Where the line containing "Instruction: Open the" appears below, start there and repeat each line exactly to the end. Leave the pictures out.

Dataset entries
┌────────

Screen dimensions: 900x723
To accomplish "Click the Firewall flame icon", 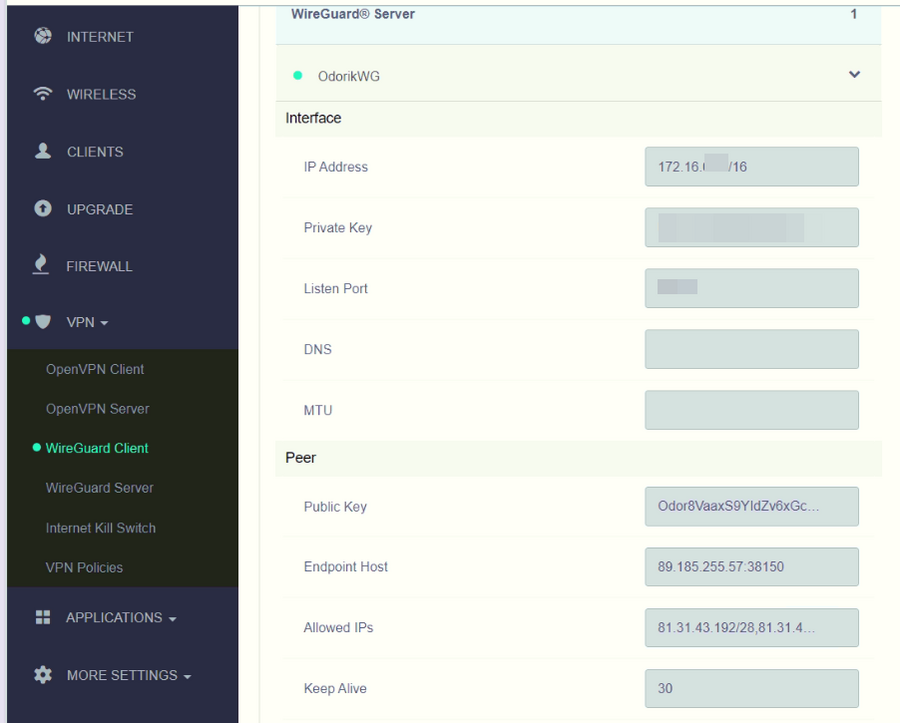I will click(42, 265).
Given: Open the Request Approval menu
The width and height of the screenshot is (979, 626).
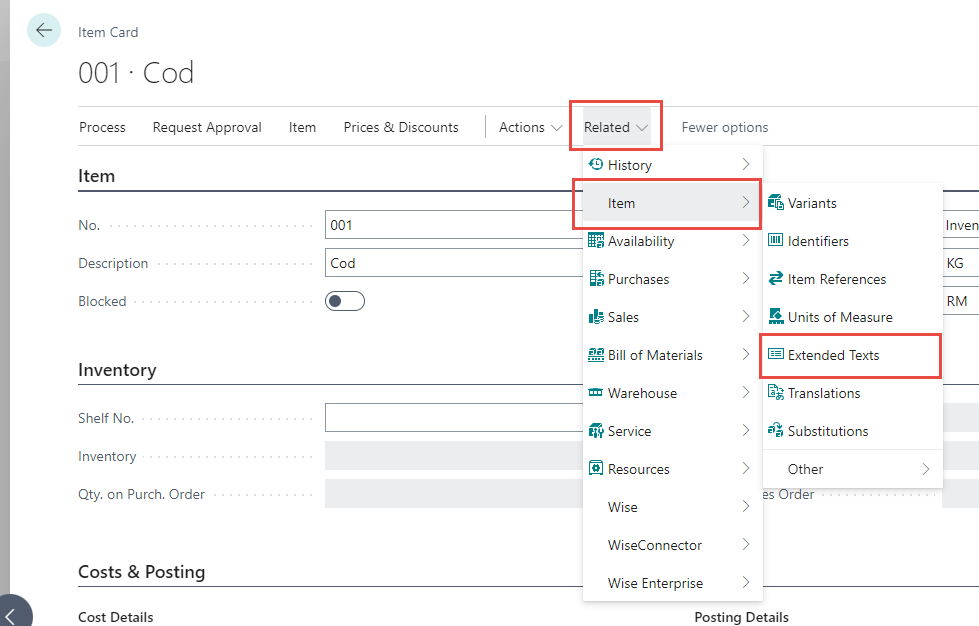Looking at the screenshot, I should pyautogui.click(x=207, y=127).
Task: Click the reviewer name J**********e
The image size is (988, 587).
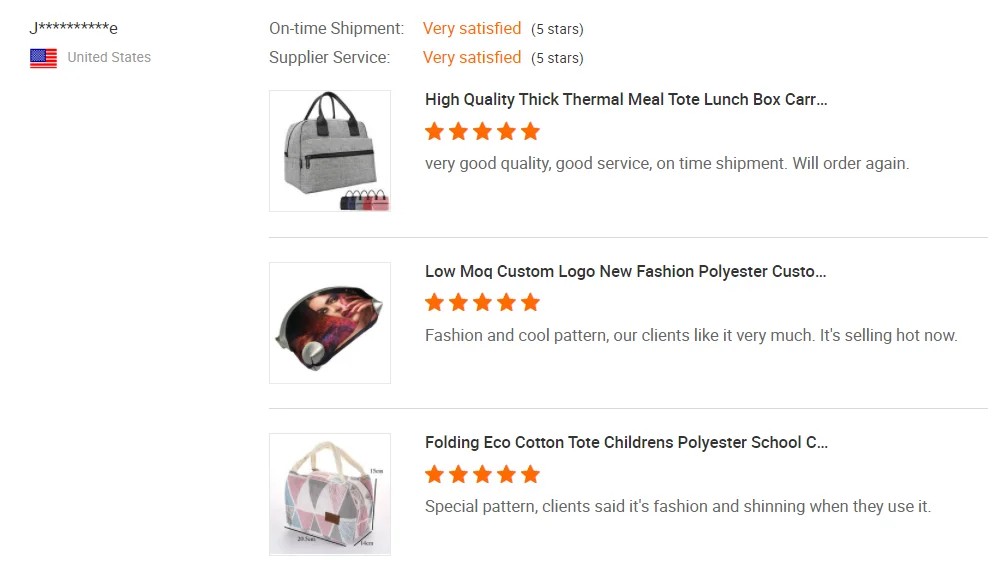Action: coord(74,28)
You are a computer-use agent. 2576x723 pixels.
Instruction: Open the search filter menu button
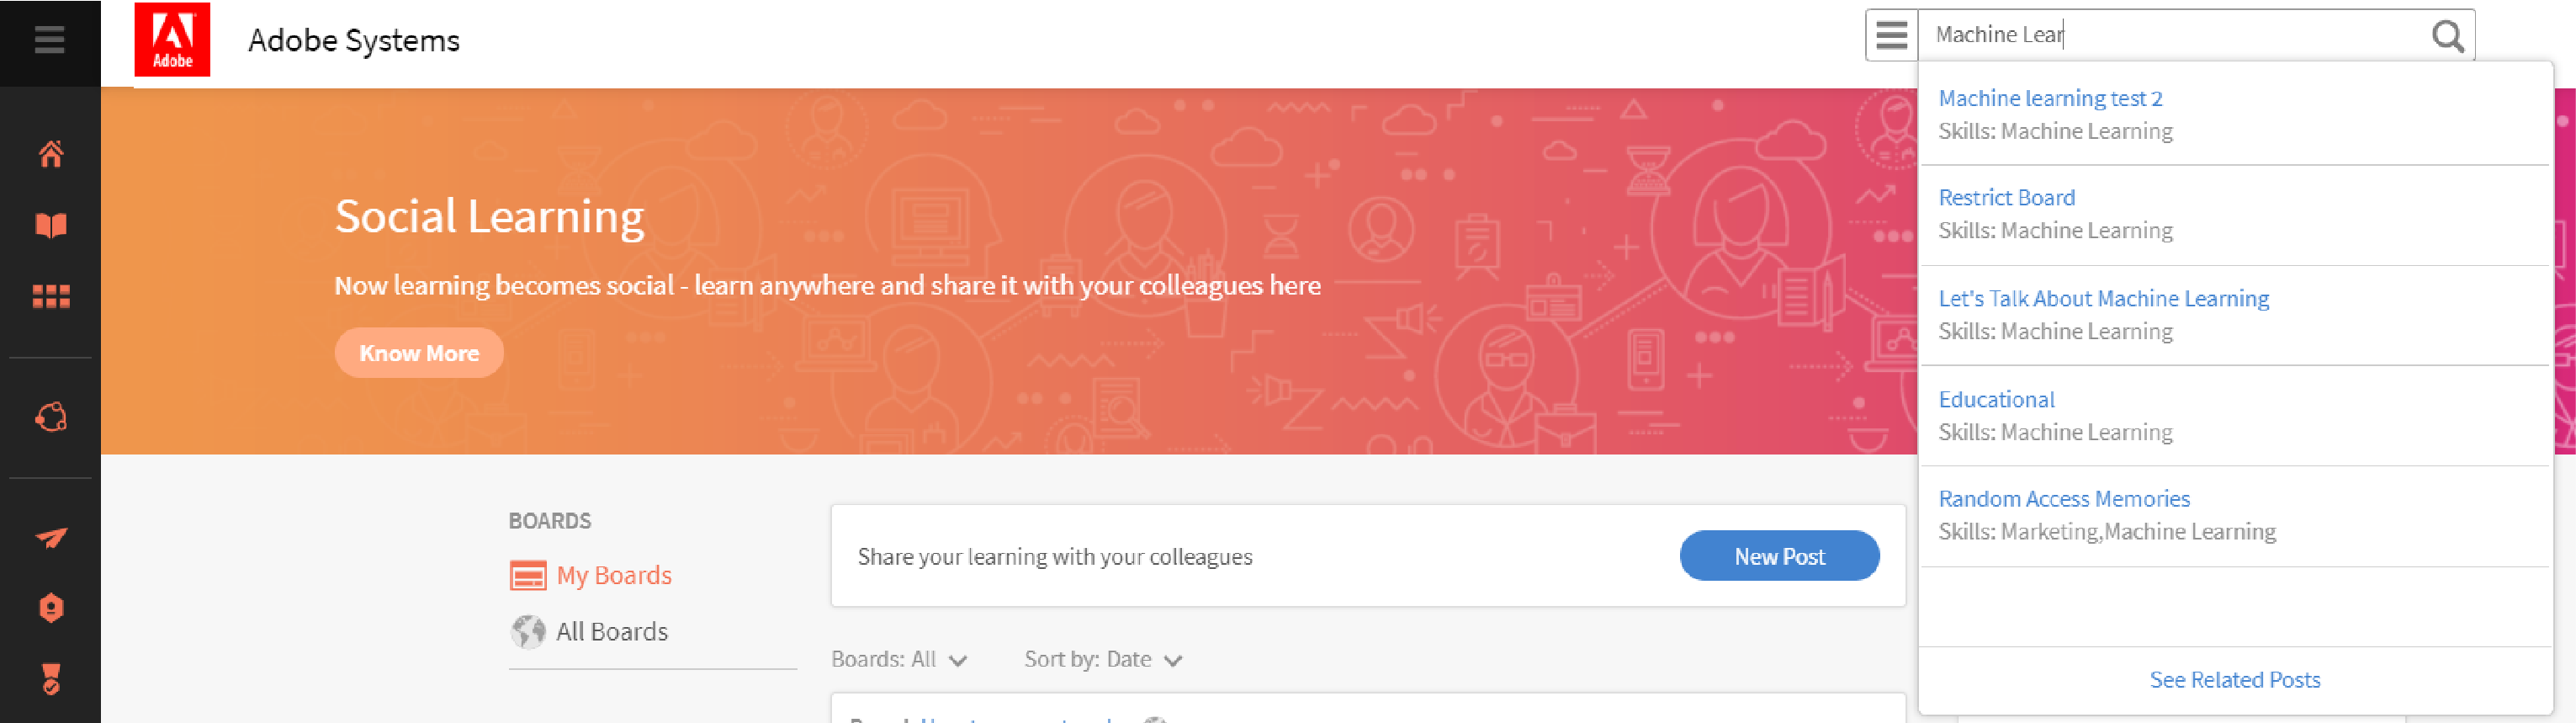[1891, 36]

└────────

▶ ANSWER BOX
Instruction: Open the search filter menu button
[1891, 36]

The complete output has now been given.